The electrophysiological properties and functional role of GABAergic signal transmission from neurons to the gap junction-coupled astrocytic network are still unclear. GABA-induced astrocytic Cl- flux has been hypothesized to affect the driving force for GABAergic transmission by modulating [Cl- ](o). Thus, revealing the properties of GABA-mediated astrocytic responses will deepen our understanding of GABAergic signal transmission. Here, we analysed the Cl- dynamics of neurons and astrocytes in CA1 hippocampal GABAergic tripartite synapses, using Cl- imaging during GABA application, and whole cell recordings from interneuron-astrocyte pairs in the stratum lacunosum-moleculare. Astrocytic [Cl-](i) was adjusted to physiological conditions (40 mM).

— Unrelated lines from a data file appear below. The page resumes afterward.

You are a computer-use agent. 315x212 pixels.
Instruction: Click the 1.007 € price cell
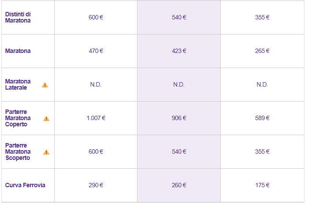tap(96, 118)
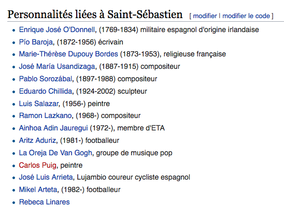Click the Personnalités liées à Saint-Sébastien heading
284x220 pixels.
(95, 14)
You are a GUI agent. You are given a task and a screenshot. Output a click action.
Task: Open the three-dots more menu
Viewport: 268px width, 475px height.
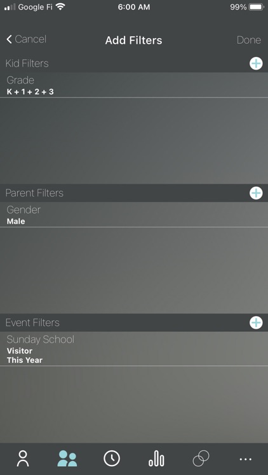(x=246, y=459)
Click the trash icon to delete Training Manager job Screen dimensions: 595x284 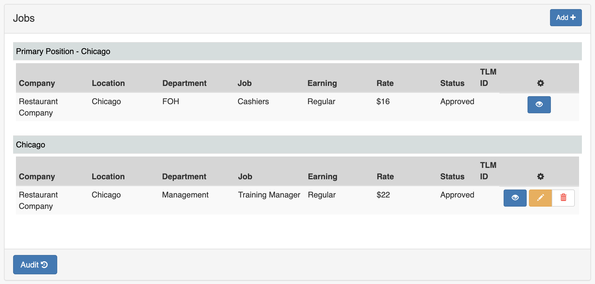[x=563, y=198]
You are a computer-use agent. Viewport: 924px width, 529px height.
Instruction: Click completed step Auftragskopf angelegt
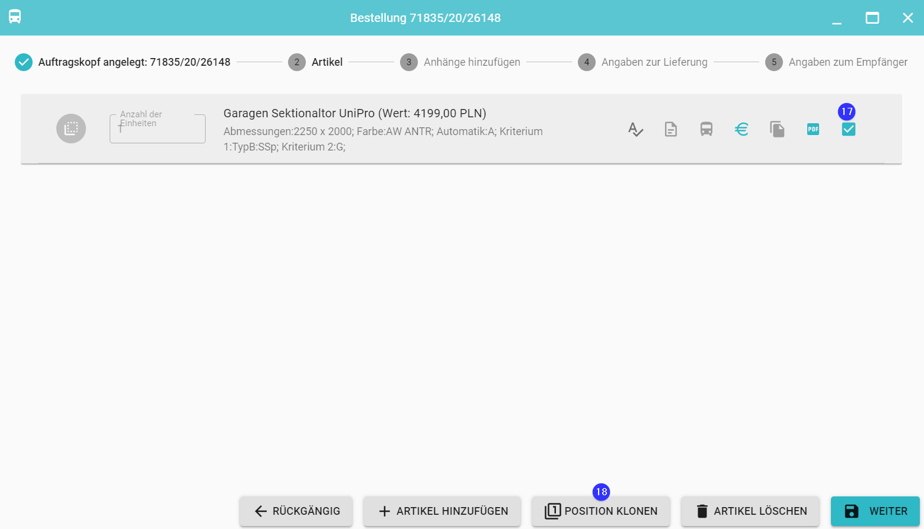click(123, 62)
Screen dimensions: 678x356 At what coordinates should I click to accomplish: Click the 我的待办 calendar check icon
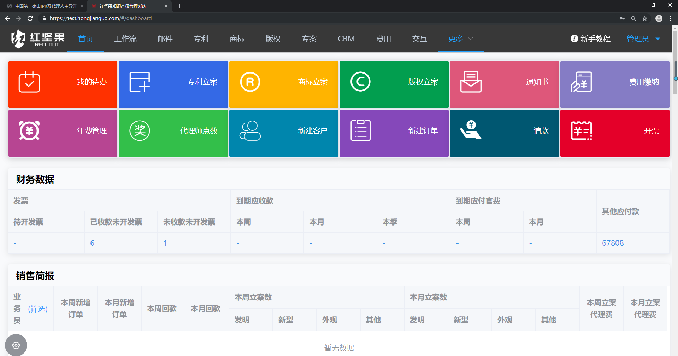click(x=29, y=82)
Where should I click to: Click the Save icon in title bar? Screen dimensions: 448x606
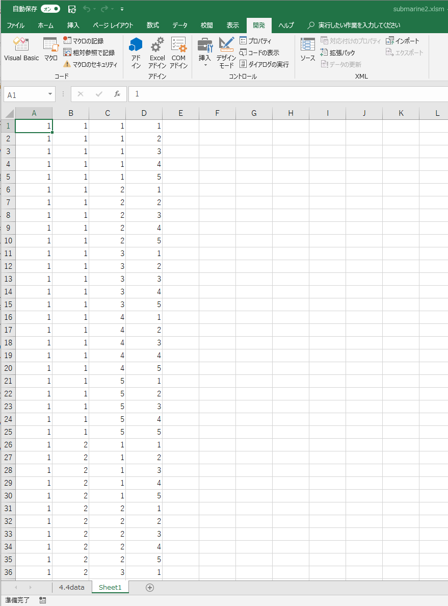[x=72, y=9]

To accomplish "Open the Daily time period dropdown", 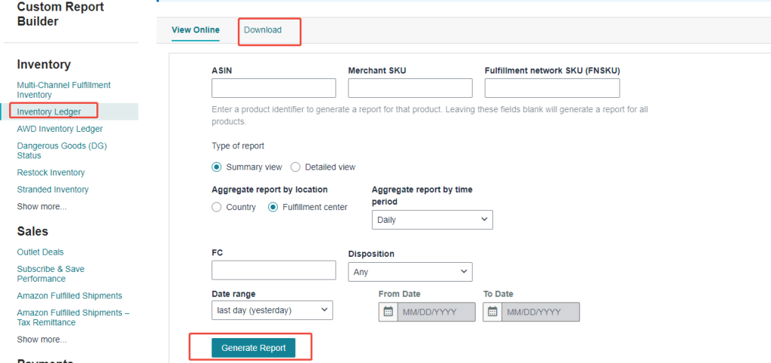I will [432, 220].
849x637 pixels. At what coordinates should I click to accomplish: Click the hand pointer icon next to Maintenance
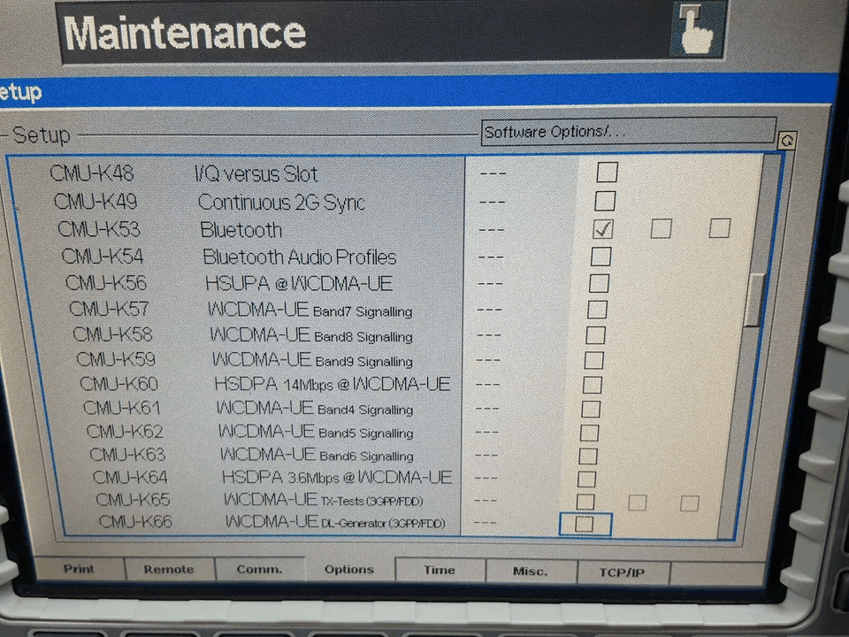click(x=697, y=30)
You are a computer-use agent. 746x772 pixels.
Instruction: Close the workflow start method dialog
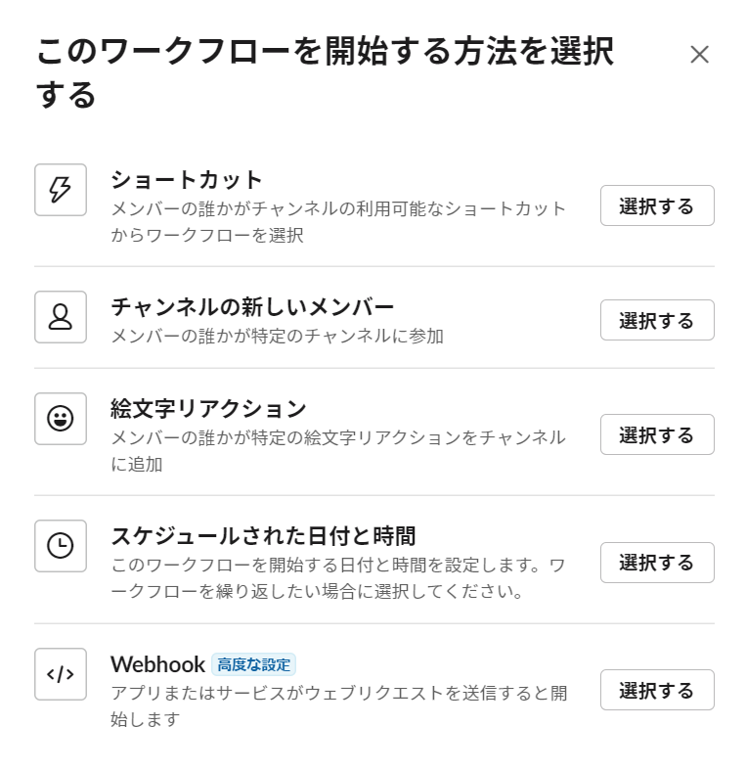tap(699, 54)
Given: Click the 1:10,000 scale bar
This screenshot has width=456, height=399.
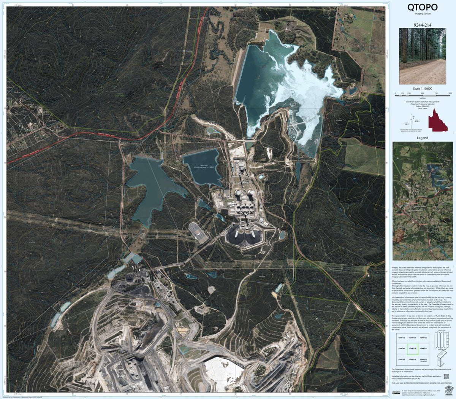Looking at the screenshot, I should 423,96.
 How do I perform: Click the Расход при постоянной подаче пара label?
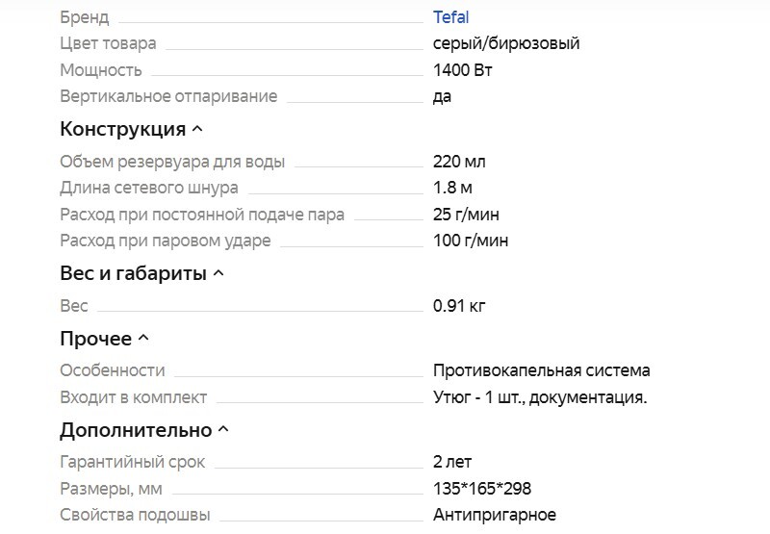(202, 215)
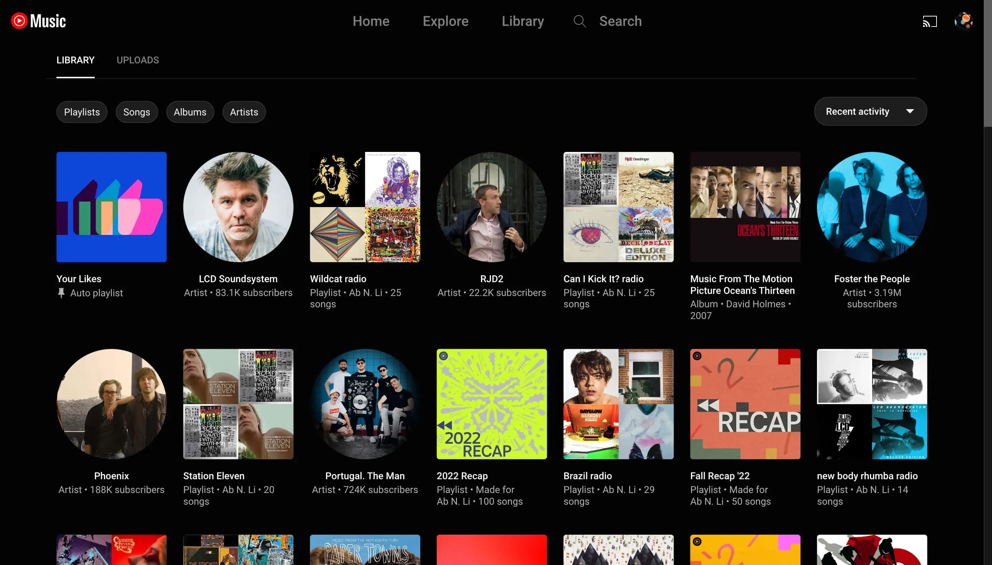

Although GABA application evoked bidirectional Cl- flux via GABA(A) receptors and mouse GABA transporter 4 (mGAT4) in CA1 astrocytes, a train of interneuron firing induced only GABA(A) receptor-mediated inward currents in an adjacent astrocyte. A GAT1 inhibitor increased the interneuron firing-induced currents and induced bicuculline-insensitive, mGAT4 inhibitor-sensitive currents, suggesting that synaptic spillover of GABA predominantly induced the astrocytic Cl- efflux because GABA(A) receptors are localized near the synaptic clefts. This GABA-induced Cl- efflux was accompanied by Cl- siphoning via the gap junctions of the astrocytic network because gap junction inhibitors significantly reduced the interneuron firing-induced currents. Thus, Cl- efflux from astrocytes is homeostatically maintained within astrocytic networks. A gap junction inhibitor enhanced the activity-dependent depolarizing shifts of reversal potential of neuronal IPSCs evoked by repetitive stimulation to GABAergic synapses. These results suggest that Cl- conductance within the astrocytic network may contribute to maintaining GABAergic synaptic transmission by regulating [Cl-](o).